» What to do: In the records below, find the line containing "051 235643 (27, 1926)", then copy that line and all lines after it, exactly, omitting every picture.

**** Input data

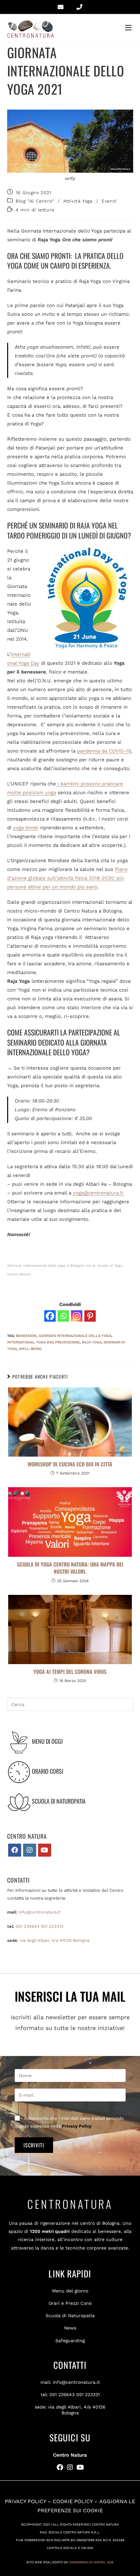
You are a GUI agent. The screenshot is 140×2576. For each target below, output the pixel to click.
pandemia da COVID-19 (104, 751)
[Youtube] (44, 1850)
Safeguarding (70, 2340)
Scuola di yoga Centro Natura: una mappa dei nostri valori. (70, 1568)
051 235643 (27, 1926)
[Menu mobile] (129, 28)
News (70, 2327)
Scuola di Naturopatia (70, 2315)
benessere (26, 1336)
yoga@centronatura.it (99, 1193)
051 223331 (52, 1926)
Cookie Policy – (76, 2501)
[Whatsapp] (63, 1316)
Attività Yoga (78, 201)
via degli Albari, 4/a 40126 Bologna (54, 1940)
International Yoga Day (30, 1342)
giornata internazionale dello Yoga (75, 1336)
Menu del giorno (70, 2290)
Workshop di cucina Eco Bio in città (70, 1464)
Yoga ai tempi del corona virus (70, 1671)
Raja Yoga (92, 1342)
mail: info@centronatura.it (70, 2382)
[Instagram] (77, 1316)
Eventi (109, 201)
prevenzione (67, 1342)
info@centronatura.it (39, 1912)
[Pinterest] (90, 1316)
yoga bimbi (25, 828)
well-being (30, 1349)
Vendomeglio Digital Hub (91, 2562)
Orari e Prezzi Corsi (70, 2303)
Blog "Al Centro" (35, 201)
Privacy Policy (76, 2126)
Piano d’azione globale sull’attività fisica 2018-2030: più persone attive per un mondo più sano (67, 878)
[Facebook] (50, 1316)
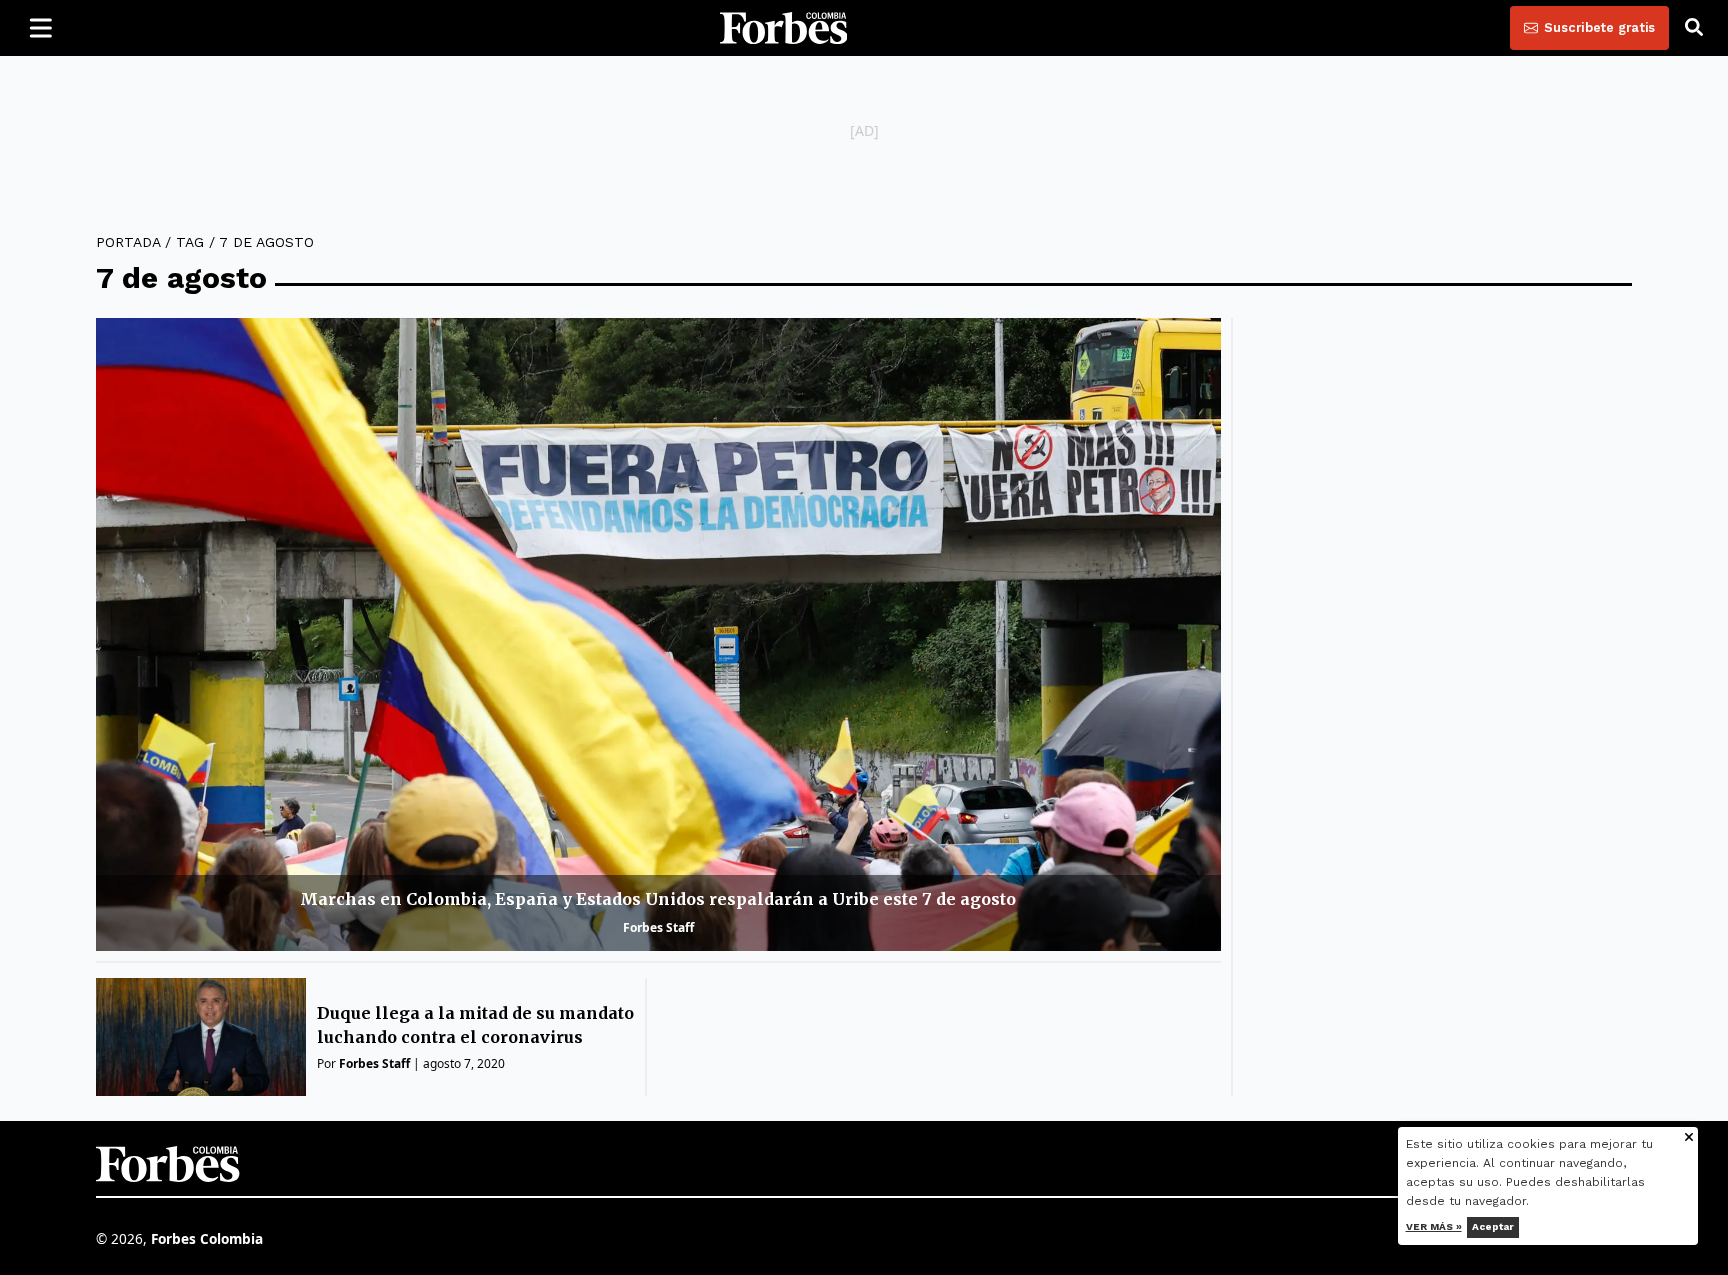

********

» Task response:
051 235643 (27, 1926)
[Menu mobile] (129, 28)
News (70, 2327)
Scuola di Naturopatia (70, 2315)
benessere (26, 1336)
yoga@centronatura.it (99, 1193)
051 223331 (52, 1926)
Cookie Policy – (76, 2501)
[Whatsapp] (63, 1316)
Attività Yoga (78, 201)
via degli Albari, 4/a 40126 Bologna (54, 1940)
International Yoga Day (30, 1342)
giornata internazionale dello Yoga (75, 1336)
Menu del giorno (70, 2290)
Workshop di cucina Eco Bio in città (70, 1464)
Yoga ai tempi del corona virus (70, 1671)
Raja Yoga (92, 1342)
mail: info@centronatura.it (70, 2382)
[Instagram] (77, 1316)
Eventi (109, 201)
prevenzione (67, 1342)
info@centronatura.it (39, 1912)
[Pinterest] (90, 1316)
yoga bimbi (25, 828)
well-being (30, 1349)
Vendomeglio Digital Hub (91, 2562)
Orari e Prezzi Corsi (70, 2303)
Blog "Al Centro" (35, 201)
Privacy Policy (76, 2126)
Piano d’azione globale sull’attività fisica 2018-2030: più persone attive per un mondo più sano (67, 878)
[Facebook] (50, 1316)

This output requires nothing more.